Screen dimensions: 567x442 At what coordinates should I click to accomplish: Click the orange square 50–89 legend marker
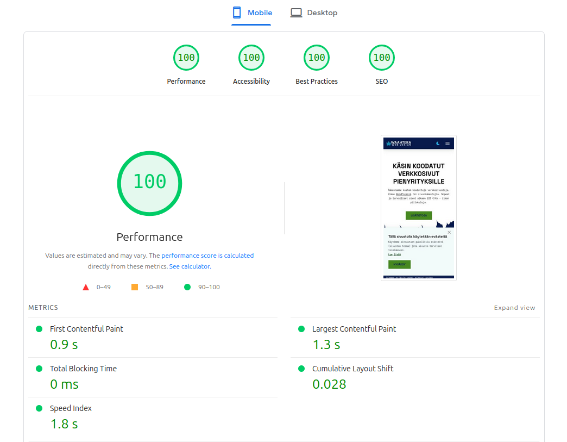pyautogui.click(x=134, y=287)
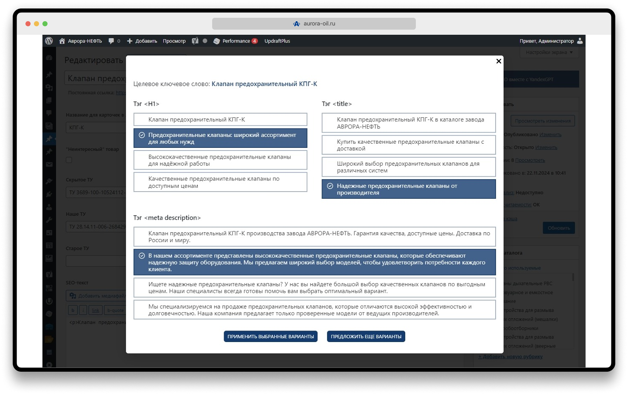Click the Administrator user avatar icon

click(580, 41)
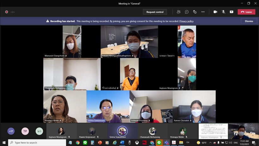Click the Windows taskbar search box
This screenshot has height=146, width=259.
pos(35,143)
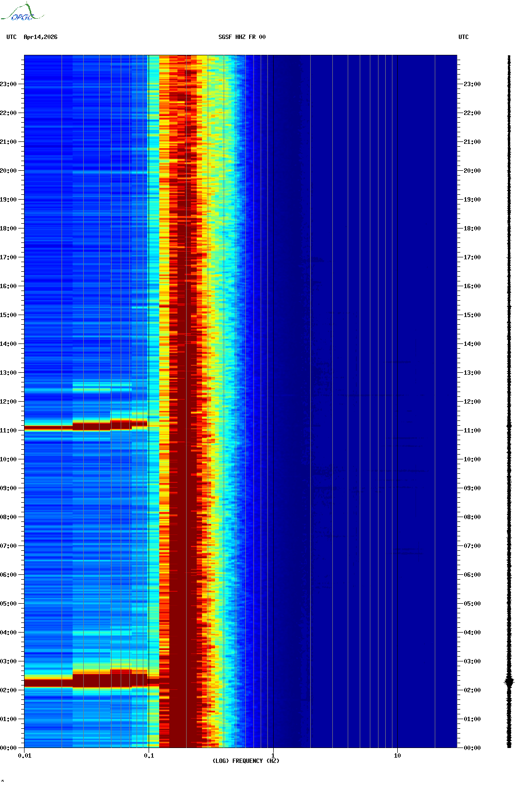Click the large seismogram spike near 02:15
The height and width of the screenshot is (786, 530).
tap(509, 682)
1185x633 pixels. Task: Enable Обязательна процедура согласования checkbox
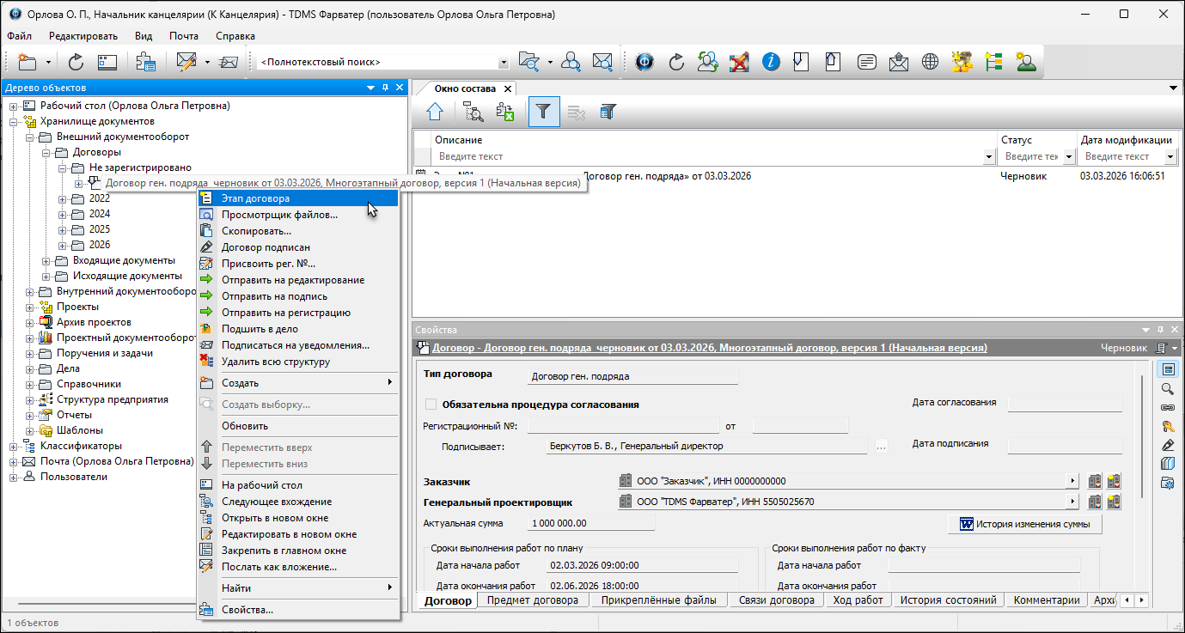[431, 405]
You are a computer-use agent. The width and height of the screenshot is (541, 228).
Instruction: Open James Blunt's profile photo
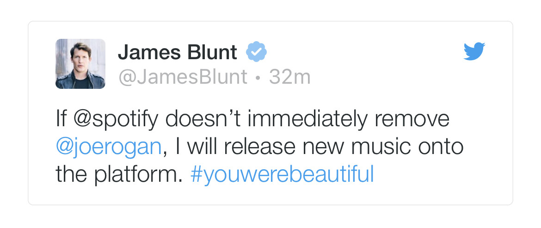(x=80, y=63)
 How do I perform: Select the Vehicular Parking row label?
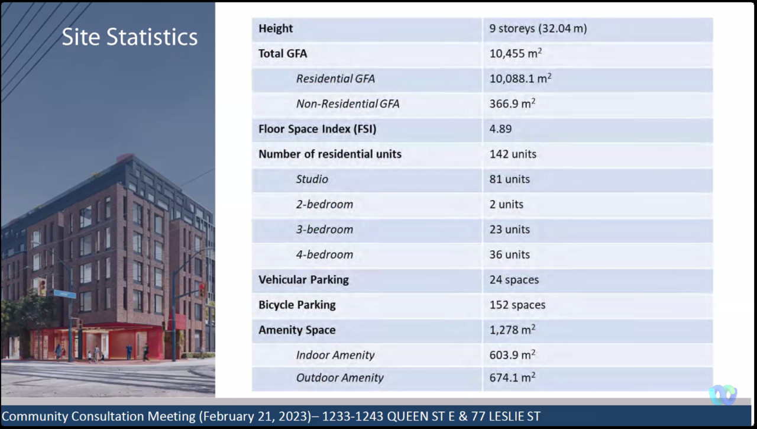pyautogui.click(x=303, y=280)
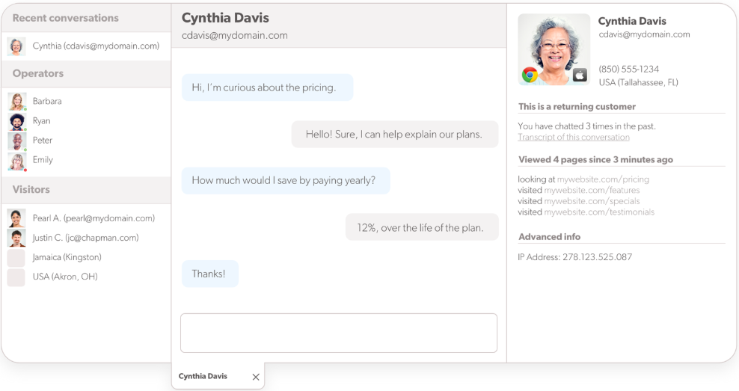Click in the chat message input box
This screenshot has height=391, width=739.
339,333
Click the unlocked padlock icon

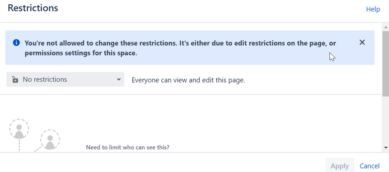pos(15,79)
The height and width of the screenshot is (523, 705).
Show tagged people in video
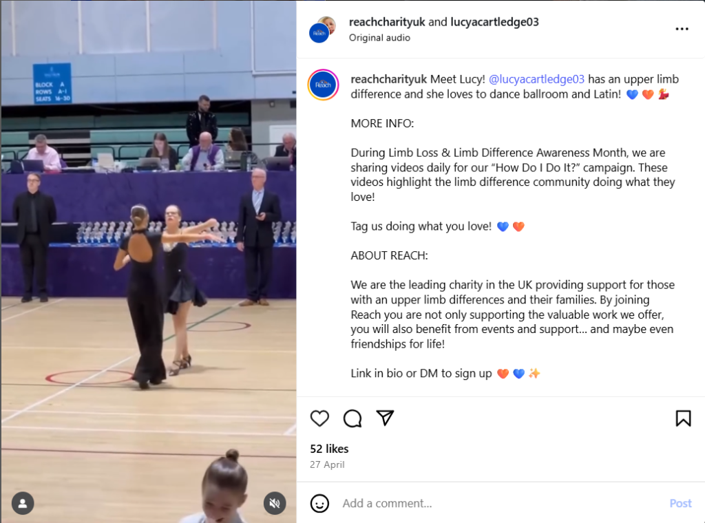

Task brief:
Without the pictures, extract every entry verbatim.

Solution to this problem:
Screen dimensions: 567x442 At what coordinates should I click to accomplish: Click the orange square 50–89 legend marker
pyautogui.click(x=134, y=287)
Click the Administrator user avatar icon

click(580, 41)
Click the Windows taskbar search box
This screenshot has height=146, width=259.
pos(35,143)
Click the large seismogram spike near 02:15
The height and width of the screenshot is (786, 530).
tap(509, 682)
1185x633 pixels. Task: Enable Обязательна процедура согласования checkbox
[431, 405]
You are a computer-use agent. The width and height of the screenshot is (541, 228).
Instruction: Open James Blunt's profile photo
(x=80, y=63)
 How do I perform: Select the Vehicular Parking row label?
pyautogui.click(x=303, y=280)
Click in the chat message input box
This screenshot has height=391, width=739.
339,333
Click the unlocked padlock icon

pos(15,79)
The height and width of the screenshot is (523, 705).
Show tagged people in video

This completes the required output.